Taking the tutorial at https://developers.google.com/optimization/routing/cvrptw_resources as a starting point, I would like to know how to modify the depot constraints to configure different capacities for each of them. For example, depot 0 has 1 loading point and depot 1 has 5 loading points.

When using the code in the tutorial, these constraints are applied at the global level of the solution so I am getting results that are not correct for my problem:

Route for vehicle 0:
 depot_0 Cumul(06:00,06:00)
Route for vehicle 1:
 depot_0 Cumul(06:05,06:05)
Route for vehicle 2:
 depot_1 Cumul(06:10,06:10) 
Route for vehicle 3:
 depot_1 Cumul(06:15,06:15)

As you can see, if I set a single loading point, vehicle 2 should start at 06:00 as it starts in a different main depot than vehicles 0 and 1.
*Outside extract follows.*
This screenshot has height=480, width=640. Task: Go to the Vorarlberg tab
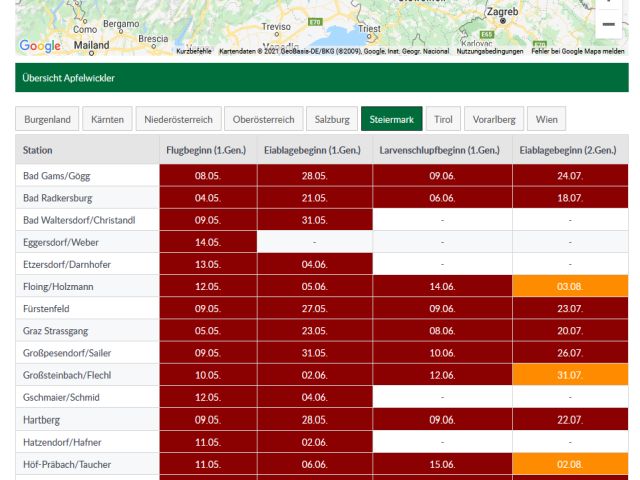tap(494, 119)
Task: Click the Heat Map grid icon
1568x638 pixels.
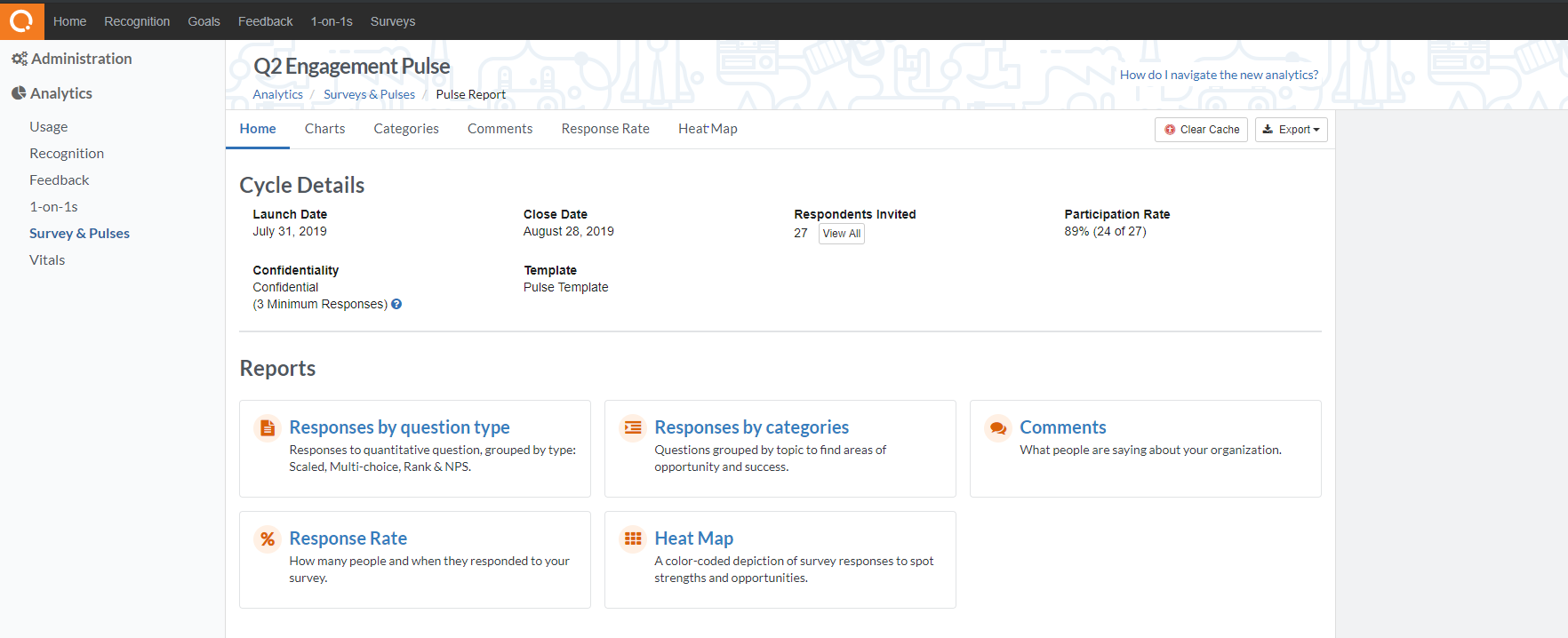Action: [633, 538]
Given the next data to the model:

data['num_vehicles'] = 4
data['starts`] = [0, 0, 1, 1]
data['ends`] = [0, 0, 1, 1]
data['loading_points'] = 1 --> using here a list of loading points would be ideal
data['vehicle_load_time'] = 5

The expected output should be:

Route for vehicle 0:
 depot_0 Cumul(06:00,06:00)
Route for vehicle 1:
 depot_0 Cumul(06:05,06:05)
Route for vehicle 2:
 depot_1 Cumul(06:00,06:00) 
Route for vehicle 3:
 depot_1 Cumul(06:05,06:05)

The current code for these restrictions is as follows:

# Add time windows for loading and unloading
    # Add resource constraints at the depot.
    solver = routing.solver()
    intervals = []
    intervals_rmx = []
    for i in range(data['num_vehicles']):
        # Add time windows at start of routes
        intervals.append(
            solver.FixedDurationIntervalVar(
                time_dimension.CumulVar(routing.Start(i)),
                data["vehicle_load_time"],
                "depot_load_interval"
            )
        )
        # Add time windows at end of routes
        intervals.append(
            solver.FixedDurationIntervalVar(
                time_dimension.CumulVar(routing.End(i)),
                data["vehicle_unload_time"],
                "depot_unload_interval"
            )
        )

    for location_idx, time_window in enumerate(data['time_windows']):
        if location_idx in data['reloading_depots_indices']:
            index = manager.NodeToIndex(location_idx)
            intervals.append(
                solver.FixedDurationIntervalVar(
                    time_dimension.CumulVar(index),
                    data["vehicle_load_time"],
                    "depot_load_interval"
                )
            )

    # Unload constraints for each location except depots
    for location_idx, time_window in enumerate(data['time_windows']):
        if location_idx not in data['depots_indices']:
            index = manager.NodeToIndex(location_idx)
            intervals_rmx.append(
                solver.FixedDurationIntervalVar(
                    time_dimension.CumulVar(index),
                    data["vehicle_unload_time"],
                    "rmx_unload_interval"
                )
            )

    depot_usage = [1 for _ in range(len(intervals))]
    solver.Add(solver.Cumulative(intervals, depot_usage, data["depot_loading_points"], "depot"))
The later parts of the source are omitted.